TASK DESCRIPTION: Copy every entry below, exactly and in full.

DATA FOR REVIEW:
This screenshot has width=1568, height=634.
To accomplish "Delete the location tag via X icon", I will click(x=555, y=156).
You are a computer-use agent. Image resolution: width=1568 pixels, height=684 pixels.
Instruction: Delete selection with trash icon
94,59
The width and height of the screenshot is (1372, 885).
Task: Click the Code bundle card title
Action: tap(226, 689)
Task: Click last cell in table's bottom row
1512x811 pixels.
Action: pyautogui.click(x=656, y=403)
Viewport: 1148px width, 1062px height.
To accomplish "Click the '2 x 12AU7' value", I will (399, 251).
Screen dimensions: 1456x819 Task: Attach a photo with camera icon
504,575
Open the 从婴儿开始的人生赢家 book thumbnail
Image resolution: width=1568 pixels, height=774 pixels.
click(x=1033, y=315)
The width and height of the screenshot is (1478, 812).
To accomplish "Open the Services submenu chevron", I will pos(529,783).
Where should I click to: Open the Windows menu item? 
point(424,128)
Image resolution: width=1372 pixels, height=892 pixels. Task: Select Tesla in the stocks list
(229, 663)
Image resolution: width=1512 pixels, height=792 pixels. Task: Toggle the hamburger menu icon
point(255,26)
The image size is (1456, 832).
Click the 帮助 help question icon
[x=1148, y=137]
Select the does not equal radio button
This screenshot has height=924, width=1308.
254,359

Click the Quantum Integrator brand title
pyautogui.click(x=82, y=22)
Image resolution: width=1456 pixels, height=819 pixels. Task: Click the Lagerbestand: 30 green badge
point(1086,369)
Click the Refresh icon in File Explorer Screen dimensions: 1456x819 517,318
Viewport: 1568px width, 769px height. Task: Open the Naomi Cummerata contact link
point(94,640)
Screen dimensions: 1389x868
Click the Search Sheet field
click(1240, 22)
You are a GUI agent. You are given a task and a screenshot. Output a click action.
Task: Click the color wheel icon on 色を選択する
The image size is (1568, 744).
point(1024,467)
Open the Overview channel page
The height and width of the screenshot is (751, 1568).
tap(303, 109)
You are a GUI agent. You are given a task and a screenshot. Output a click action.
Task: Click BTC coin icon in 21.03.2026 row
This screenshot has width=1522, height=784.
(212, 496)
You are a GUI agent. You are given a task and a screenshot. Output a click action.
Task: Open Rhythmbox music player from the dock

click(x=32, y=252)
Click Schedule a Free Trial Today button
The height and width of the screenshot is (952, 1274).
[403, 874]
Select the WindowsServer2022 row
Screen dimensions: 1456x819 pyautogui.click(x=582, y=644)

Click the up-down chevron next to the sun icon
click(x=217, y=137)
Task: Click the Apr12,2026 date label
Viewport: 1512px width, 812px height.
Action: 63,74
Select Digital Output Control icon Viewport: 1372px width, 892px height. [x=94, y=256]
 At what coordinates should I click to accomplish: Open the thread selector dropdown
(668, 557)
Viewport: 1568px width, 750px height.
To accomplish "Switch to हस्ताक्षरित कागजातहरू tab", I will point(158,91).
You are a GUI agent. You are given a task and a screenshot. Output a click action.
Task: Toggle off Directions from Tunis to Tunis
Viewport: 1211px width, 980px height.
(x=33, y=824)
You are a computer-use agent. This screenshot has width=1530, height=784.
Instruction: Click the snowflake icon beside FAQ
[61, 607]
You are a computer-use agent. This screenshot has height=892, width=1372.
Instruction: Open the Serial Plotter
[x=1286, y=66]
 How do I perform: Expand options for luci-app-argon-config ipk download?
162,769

TASK RESPONSE:
This screenshot has width=1568, height=634.
To accomplish "Delete the location tag via X icon", I will click(x=555, y=156).
You are a computer-use agent. Image resolution: width=1568 pixels, height=684 pixels.
Instruction: Delete selection with trash icon
94,59
The width and height of the screenshot is (1372, 885).
Task: Click the Code bundle card title
Action: tap(226, 689)
Task: Click last cell in table's bottom row
1512x811 pixels.
Action: pyautogui.click(x=656, y=403)
Viewport: 1148px width, 1062px height.
To accomplish "Click the '2 x 12AU7' value", I will (399, 251).
Screen dimensions: 1456x819 Task: Attach a photo with camera icon
504,575
Open the 从婴儿开始的人生赢家 book thumbnail
Image resolution: width=1568 pixels, height=774 pixels.
click(x=1033, y=315)
The width and height of the screenshot is (1478, 812).
To accomplish "Open the Services submenu chevron", I will pos(529,783).
Where should I click to: Open the Windows menu item? 
point(424,128)
Image resolution: width=1372 pixels, height=892 pixels. Task: Select Tesla in the stocks list
(229, 663)
Image resolution: width=1512 pixels, height=792 pixels. Task: Toggle the hamburger menu icon
point(255,26)
The image size is (1456, 832).
Click the 帮助 help question icon
[x=1148, y=137]
Select the does not equal radio button
This screenshot has height=924, width=1308.
254,359

Click the Quantum Integrator brand title
pyautogui.click(x=82, y=22)
Image resolution: width=1456 pixels, height=819 pixels. Task: Click the Lagerbestand: 30 green badge
point(1086,369)
Click the Refresh icon in File Explorer Screen dimensions: 1456x819 517,318
Viewport: 1568px width, 769px height. Task: Open the Naomi Cummerata contact link
point(94,640)
Screen dimensions: 1389x868
Click the Search Sheet field
click(1240, 22)
You are a GUI agent. You are given a task and a screenshot. Output a click action.
Task: Click the color wheel icon on 色を選択する
The image size is (1568, 744).
point(1024,467)
Open the Overview channel page
The height and width of the screenshot is (751, 1568).
tap(303, 109)
You are a GUI agent. You are given a task and a screenshot. Output a click action.
Task: Click BTC coin icon in 21.03.2026 row
This screenshot has width=1522, height=784.
(212, 496)
You are a GUI agent. You are given a task and a screenshot. Output a click action.
Task: Open Rhythmbox music player from the dock

click(x=32, y=252)
Click Schedule a Free Trial Today button
The height and width of the screenshot is (952, 1274).
[403, 874]
Select the WindowsServer2022 row
Screen dimensions: 1456x819 pyautogui.click(x=582, y=644)

Click the up-down chevron next to the sun icon
click(x=217, y=137)
Task: Click the Apr12,2026 date label
Viewport: 1512px width, 812px height.
Action: 63,74
Select Digital Output Control icon Viewport: 1372px width, 892px height. [x=94, y=256]
 At what coordinates should I click to accomplish: Open the thread selector dropdown
(668, 557)
Viewport: 1568px width, 750px height.
To accomplish "Switch to हस्ताक्षरित कागजातहरू tab", I will point(158,91).
You are a GUI agent. You are given a task and a screenshot. Output a click action.
Task: Toggle off Directions from Tunis to Tunis
Viewport: 1211px width, 980px height.
(x=33, y=824)
You are a computer-use agent. This screenshot has width=1530, height=784.
Instruction: Click the snowflake icon beside FAQ
[61, 607]
You are a computer-use agent. This screenshot has height=892, width=1372.
Instruction: Open the Serial Plotter
[x=1286, y=66]
 How do I perform: Expand options for luci-app-argon-config ipk download?
162,769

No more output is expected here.